Marc finds the shopping streets of downtown Brussels deserted: “Dozens of empty shops, is it temporary?”

A lifelong resident of Brussels, Marc finds that rue Neuve is no longer what it used to be. Worried, he pressed the orange Alert us button, wondering: what future for city centers after the Covid crisis?

Marc has always lived in Brussels, but for some time he no longer recognizes his city. He often walks downtown, as he works nearby. However, he no longer feels as much pleasure in strolling on Rue Neuve, the main commercial artery. “Here is a first store which is empty, just behind there is a second which needs to be put back and further down the street there are about ten of them.“laments Mark.

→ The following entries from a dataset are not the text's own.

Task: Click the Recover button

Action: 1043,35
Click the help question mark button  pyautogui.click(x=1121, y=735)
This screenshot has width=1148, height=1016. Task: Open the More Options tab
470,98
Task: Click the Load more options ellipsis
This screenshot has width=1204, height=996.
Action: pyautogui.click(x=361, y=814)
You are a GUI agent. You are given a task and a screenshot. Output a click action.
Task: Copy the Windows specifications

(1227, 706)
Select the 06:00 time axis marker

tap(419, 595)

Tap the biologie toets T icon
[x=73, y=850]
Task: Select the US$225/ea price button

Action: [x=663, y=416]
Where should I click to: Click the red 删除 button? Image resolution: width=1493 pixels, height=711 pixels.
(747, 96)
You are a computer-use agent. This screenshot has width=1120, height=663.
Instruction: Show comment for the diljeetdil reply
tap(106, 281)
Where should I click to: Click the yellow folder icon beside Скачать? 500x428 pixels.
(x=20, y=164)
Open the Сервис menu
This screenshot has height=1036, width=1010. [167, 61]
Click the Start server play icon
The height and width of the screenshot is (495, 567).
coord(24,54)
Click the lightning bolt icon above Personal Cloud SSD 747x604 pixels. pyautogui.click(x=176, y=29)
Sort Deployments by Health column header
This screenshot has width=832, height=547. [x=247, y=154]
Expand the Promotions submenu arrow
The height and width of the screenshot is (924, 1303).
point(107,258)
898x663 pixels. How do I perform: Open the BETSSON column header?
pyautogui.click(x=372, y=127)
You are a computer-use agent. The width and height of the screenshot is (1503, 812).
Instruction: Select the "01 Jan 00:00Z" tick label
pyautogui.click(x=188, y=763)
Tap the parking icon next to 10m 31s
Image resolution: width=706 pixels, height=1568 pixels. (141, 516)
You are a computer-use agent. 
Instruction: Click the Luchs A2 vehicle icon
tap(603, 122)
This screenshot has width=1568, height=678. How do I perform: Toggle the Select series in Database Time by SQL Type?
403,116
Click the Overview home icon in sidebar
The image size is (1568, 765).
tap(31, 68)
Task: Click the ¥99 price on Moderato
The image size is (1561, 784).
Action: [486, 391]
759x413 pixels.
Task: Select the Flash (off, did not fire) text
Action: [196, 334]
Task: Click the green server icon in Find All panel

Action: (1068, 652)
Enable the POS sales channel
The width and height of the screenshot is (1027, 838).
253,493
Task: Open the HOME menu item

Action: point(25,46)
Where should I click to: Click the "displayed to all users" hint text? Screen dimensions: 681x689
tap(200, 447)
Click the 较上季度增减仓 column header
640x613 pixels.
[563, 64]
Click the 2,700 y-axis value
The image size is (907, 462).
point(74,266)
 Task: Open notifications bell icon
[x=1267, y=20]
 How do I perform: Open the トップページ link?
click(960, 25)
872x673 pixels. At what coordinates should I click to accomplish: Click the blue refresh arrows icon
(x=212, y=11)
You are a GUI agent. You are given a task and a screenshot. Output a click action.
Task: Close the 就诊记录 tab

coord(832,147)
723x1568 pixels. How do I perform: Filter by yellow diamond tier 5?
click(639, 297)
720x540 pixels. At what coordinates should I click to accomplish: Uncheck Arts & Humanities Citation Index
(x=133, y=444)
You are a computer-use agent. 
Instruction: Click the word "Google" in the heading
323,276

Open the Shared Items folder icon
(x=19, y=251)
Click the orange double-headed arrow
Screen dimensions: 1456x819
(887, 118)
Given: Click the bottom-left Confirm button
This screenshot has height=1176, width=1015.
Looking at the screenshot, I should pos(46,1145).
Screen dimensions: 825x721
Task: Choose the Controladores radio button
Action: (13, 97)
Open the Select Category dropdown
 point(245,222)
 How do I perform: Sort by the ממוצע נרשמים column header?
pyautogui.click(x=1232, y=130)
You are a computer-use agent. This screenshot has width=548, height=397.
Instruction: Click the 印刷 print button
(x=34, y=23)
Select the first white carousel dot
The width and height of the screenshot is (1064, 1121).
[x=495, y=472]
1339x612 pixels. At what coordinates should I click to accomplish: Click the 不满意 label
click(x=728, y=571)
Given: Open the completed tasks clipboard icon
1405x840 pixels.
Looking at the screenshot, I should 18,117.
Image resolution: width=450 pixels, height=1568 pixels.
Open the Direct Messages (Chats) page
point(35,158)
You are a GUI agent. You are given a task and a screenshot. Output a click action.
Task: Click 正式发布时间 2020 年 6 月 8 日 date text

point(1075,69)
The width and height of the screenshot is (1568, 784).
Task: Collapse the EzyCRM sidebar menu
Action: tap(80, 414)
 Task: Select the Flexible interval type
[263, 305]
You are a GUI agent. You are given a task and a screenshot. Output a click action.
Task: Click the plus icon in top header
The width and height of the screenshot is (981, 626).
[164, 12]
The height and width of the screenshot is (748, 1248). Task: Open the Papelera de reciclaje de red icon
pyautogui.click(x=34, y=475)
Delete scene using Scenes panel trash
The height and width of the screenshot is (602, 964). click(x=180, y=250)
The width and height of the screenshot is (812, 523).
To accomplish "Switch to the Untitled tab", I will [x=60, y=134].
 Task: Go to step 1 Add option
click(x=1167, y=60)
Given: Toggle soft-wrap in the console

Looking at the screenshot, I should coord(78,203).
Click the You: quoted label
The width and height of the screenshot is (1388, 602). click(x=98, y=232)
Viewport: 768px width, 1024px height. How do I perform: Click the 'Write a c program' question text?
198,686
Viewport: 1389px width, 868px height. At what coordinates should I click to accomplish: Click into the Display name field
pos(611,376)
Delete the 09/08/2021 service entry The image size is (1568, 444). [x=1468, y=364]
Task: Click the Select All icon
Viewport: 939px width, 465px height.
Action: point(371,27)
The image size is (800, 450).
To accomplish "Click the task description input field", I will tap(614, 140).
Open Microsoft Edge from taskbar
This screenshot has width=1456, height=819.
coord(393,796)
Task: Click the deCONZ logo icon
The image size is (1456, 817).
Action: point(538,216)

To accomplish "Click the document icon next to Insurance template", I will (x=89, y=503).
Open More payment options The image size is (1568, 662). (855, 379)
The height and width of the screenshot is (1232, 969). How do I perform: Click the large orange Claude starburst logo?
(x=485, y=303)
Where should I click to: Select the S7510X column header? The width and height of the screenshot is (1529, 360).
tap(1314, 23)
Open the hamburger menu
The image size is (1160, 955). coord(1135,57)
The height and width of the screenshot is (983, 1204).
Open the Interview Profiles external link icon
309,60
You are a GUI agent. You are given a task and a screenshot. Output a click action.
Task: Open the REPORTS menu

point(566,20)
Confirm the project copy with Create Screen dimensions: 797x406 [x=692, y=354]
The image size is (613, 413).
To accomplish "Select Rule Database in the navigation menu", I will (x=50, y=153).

For 10 years, Marc has been working in a bank, near rue Neuve. Still, it’s the first time he’s seen this street with “so many businesses to hand over“.

This Brussels resident says he is “surprised”: “I even wonder about the future of the city center, is it something temporary?“. Marc is all the more worried that he recognizes this phenomenon in other cities such as Antwerp, where “there are many shops that are for rent in some shopping streets“he testifies.

A temporary phenomenon

Quentin Huet, the manager of Shopera, the association of shopkeepers in the city center of Brussels, admits that the pandemic has been a “supply and demand shock“. Indeed, the sanitary measures have had a detrimental effect on businesses: “There are a lot of people who no longer came to rue Neuve, since they were almost forbidden to come and shop, with social distancing. Many stores have dropped in their turnover“.

Marc can however be reassured, this should not last: “We are in a post-shock period, we are trying to see how it will work again, and then it will get back to normal, and it will return to normal in the next few weeks or the next few months“, reassures Quentin Huet. Indeed, customers are now back, turnover is increasing again and retail rents are stabilizing.

A new generation of traders

This rebirth of shops can already be observed in other cities, such as in Mons for example, the president of the Association Du Management De Centre-Ville (AMCV), notes the arrival of new shopkeepers: “A new generation of independents who do niche business, and who go to city centers. They do not go at all to the large commercial centers on the outskirts“.

TAN-CENTRE-VILLE-AMCV

According to him, the Covid was not so devastating, but on the contrary accelerated their development: “We have seen people who came from digital create physical commerce, or people who reviewed their lives“. The pandemic has allowed some people to invest in their passions, and to create businesses. These businesses are, according to the AMCV, largely “sharp, recycling, circular economy, so really we are on societal trends“ justifies Jean-Luc Calonger.